- WHAT THE EXERCISE ASKS -
Lines outside the range are not wanted. Give again exactly the lines between the line holding "Screen dimensions: 701x513" and the line holding "You are a computer-use agent. The", inclusive, from the listing below.

- RECORDS -

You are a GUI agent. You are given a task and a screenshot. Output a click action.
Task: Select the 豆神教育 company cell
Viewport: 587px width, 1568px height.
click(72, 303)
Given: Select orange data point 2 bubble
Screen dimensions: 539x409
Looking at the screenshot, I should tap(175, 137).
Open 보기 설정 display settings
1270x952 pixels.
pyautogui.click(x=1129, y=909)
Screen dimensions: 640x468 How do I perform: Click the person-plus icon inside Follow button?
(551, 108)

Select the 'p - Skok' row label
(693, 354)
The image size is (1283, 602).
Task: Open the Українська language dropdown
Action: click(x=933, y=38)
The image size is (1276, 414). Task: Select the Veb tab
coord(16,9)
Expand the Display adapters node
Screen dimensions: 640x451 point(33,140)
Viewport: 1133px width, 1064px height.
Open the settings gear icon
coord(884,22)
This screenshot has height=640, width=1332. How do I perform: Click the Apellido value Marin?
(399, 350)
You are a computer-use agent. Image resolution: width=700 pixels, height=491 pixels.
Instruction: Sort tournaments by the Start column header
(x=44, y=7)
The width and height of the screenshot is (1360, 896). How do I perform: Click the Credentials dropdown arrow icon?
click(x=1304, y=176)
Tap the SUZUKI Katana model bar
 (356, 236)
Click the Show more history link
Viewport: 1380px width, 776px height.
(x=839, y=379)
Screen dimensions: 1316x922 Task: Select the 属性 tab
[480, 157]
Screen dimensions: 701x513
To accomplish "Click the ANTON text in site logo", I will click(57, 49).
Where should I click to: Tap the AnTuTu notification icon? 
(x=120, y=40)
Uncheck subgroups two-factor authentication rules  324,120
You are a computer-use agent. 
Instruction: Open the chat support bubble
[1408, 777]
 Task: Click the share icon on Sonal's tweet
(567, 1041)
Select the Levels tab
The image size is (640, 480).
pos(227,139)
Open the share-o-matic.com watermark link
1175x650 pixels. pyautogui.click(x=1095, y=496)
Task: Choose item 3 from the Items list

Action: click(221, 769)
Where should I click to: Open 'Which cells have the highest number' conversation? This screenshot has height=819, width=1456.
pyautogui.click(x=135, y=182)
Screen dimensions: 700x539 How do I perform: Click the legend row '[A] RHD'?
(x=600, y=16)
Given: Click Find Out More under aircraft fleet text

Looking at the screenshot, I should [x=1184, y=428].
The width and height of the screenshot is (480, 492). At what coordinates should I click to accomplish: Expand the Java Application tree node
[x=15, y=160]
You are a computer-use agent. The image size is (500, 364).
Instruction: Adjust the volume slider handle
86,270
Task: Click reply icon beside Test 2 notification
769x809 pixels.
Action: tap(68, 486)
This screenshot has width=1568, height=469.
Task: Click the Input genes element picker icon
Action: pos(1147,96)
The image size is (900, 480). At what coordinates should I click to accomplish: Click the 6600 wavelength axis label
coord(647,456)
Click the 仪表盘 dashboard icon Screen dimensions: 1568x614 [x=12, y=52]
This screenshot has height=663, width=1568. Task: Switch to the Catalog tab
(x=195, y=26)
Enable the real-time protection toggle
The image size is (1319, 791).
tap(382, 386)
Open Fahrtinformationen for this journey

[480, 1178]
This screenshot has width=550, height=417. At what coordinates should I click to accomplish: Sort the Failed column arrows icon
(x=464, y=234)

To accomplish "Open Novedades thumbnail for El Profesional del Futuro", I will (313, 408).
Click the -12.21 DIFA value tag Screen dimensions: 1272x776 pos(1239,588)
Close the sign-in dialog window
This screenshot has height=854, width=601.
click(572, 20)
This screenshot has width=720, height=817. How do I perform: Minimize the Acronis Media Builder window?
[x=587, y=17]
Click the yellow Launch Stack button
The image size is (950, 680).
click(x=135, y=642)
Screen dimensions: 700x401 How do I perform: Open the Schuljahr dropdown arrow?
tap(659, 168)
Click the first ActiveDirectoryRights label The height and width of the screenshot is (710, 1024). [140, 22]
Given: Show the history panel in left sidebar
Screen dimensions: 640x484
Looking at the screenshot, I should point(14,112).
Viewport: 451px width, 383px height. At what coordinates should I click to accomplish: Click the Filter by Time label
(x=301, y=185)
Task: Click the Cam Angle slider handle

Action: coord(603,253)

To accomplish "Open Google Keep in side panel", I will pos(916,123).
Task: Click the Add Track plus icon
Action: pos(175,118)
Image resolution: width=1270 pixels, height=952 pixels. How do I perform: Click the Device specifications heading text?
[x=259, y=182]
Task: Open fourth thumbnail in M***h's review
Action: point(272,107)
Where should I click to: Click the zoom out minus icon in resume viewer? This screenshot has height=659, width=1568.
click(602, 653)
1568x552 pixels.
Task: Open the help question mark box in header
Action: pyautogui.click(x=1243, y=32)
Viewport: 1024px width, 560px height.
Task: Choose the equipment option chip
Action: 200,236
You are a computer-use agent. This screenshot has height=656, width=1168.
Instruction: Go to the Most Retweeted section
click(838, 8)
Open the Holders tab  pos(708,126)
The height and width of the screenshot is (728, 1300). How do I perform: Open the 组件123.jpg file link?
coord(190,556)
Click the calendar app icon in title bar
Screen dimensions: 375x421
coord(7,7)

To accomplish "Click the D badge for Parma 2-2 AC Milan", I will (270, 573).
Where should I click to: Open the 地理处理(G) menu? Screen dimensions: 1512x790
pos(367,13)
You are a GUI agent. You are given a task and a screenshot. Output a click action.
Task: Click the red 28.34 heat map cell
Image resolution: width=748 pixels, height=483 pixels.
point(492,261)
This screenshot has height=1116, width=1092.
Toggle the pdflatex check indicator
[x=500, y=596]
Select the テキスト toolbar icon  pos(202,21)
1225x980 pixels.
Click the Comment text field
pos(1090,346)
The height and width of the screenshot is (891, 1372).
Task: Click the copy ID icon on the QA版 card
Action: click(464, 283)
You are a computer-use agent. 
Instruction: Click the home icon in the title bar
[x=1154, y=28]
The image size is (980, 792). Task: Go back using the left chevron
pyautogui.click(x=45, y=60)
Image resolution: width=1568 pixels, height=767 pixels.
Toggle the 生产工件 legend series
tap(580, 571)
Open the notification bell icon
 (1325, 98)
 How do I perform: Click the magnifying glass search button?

- EXERCISE OUTPUT -
Screen dimensions: 701x513
To accomplish "Click the ANTON text in site logo", I will click(57, 49).
Where should I click to: Tap the AnTuTu notification icon? 
(x=120, y=40)
Uncheck subgroups two-factor authentication rules  324,120
You are a computer-use agent. 
Instruction: Open the chat support bubble
[1408, 777]
 Task: Click the share icon on Sonal's tweet
(567, 1041)
Select the Levels tab
The image size is (640, 480).
pos(227,139)
Open the share-o-matic.com watermark link
1175x650 pixels. pyautogui.click(x=1095, y=496)
Task: Choose item 3 from the Items list

Action: click(221, 769)
Where should I click to: Open 'Which cells have the highest number' conversation? This screenshot has height=819, width=1456.
pyautogui.click(x=135, y=182)
Screen dimensions: 700x539 How do I perform: Click the legend row '[A] RHD'?
(x=600, y=16)
Given: Click Find Out More under aircraft fleet text

Looking at the screenshot, I should [x=1184, y=428].
The width and height of the screenshot is (480, 492). At what coordinates should I click to accomplish: Expand the Java Application tree node
[x=15, y=160]
You are a computer-use agent. The image size is (500, 364).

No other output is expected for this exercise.